On my systems running OpenNTPD the polling starts at 64s intervals, but gradually increases to about 1600s. It t ypically takes an hour or so after a reboot to get maxed out. If after a day or more of running your polling interval stays at around the 64s, something is going on with the network or the quality of the servers such that NTPD can't get your local clock "good enough" to stretch it out.
An easy thing to do is check the servers you are using, make sure you are using a pool, setting iburst helps speed up initial synchronization. Trivial to change the pool used, I think the default is 0.freebsd.pool.ntp.org which you may want to switch to something more local to you like a "Country" pool.

This stackoverflow has some good info, with links to the RFCs:

How does NTP calculates its next polling interval

I tried reading NTPv4 RFC 4905. I cant seem to understand on what basis it is calculating next polling interval to send NTP request packets to its peer. What is the role of ppoll and hpoll in find...

stackoverflow.com

 

[VladiBG]

ntp.conf(5)

man.freebsd.org

Read about burst/iburst option.

 

[SirDice]

The client side of NTPD has to talk to (poll) configured servers to get and set your system time, it talks to each server every time.

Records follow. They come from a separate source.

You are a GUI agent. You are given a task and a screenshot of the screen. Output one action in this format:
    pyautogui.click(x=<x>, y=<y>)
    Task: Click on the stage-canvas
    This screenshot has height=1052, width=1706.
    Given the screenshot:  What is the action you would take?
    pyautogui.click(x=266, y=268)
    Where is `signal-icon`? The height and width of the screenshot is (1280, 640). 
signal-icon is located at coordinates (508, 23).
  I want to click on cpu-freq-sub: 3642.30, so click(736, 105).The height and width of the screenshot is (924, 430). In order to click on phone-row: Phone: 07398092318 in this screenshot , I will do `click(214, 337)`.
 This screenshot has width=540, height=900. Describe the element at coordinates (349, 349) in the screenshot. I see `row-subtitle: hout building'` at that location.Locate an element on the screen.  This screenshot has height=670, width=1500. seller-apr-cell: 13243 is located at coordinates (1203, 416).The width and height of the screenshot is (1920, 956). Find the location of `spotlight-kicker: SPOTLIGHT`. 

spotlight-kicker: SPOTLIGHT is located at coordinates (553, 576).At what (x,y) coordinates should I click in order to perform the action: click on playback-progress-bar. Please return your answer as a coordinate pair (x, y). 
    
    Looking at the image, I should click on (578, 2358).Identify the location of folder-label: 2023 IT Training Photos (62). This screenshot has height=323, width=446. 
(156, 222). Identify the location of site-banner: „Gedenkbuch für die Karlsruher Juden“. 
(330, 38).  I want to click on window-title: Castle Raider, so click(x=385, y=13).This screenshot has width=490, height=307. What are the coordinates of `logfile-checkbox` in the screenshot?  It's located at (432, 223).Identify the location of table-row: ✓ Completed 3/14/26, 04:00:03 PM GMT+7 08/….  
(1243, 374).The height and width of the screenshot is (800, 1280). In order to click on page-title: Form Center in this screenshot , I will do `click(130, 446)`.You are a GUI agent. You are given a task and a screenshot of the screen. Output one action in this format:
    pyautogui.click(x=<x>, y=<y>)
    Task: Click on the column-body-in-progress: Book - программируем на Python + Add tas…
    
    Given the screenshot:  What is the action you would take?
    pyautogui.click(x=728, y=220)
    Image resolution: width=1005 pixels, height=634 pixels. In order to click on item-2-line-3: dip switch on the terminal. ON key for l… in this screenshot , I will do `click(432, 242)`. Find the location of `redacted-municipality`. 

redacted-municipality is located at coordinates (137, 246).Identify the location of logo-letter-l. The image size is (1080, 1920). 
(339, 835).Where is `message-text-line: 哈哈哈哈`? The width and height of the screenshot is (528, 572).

Also note that the default pool 0.freebsd.pool.ntp.org iburst is a pool of servers, it's not just one. Each server in the pool is queried. Add the iburst and you get lots of requests.

     iburst  When the server is unreachable, send a burst of eight packets
             instead of the usual one.  The packet spacing is normally 2 s;
             however, the spacing between the first two packets can be changed
             with the calldelay command to allow additional time for a modem
             or ISDN call to complete.  This is designed to speed the initial
             synchronization acquisition with the server command and s
             addresses and when ntpd(8) is started with the -q option.

 

[mer]

Yep on the burst/iburst. My understanding is the flurry of packets should only be happening after NTPD starts and until something in the algorithm decides "ok good enough" then you go to single packets to each server in the pool.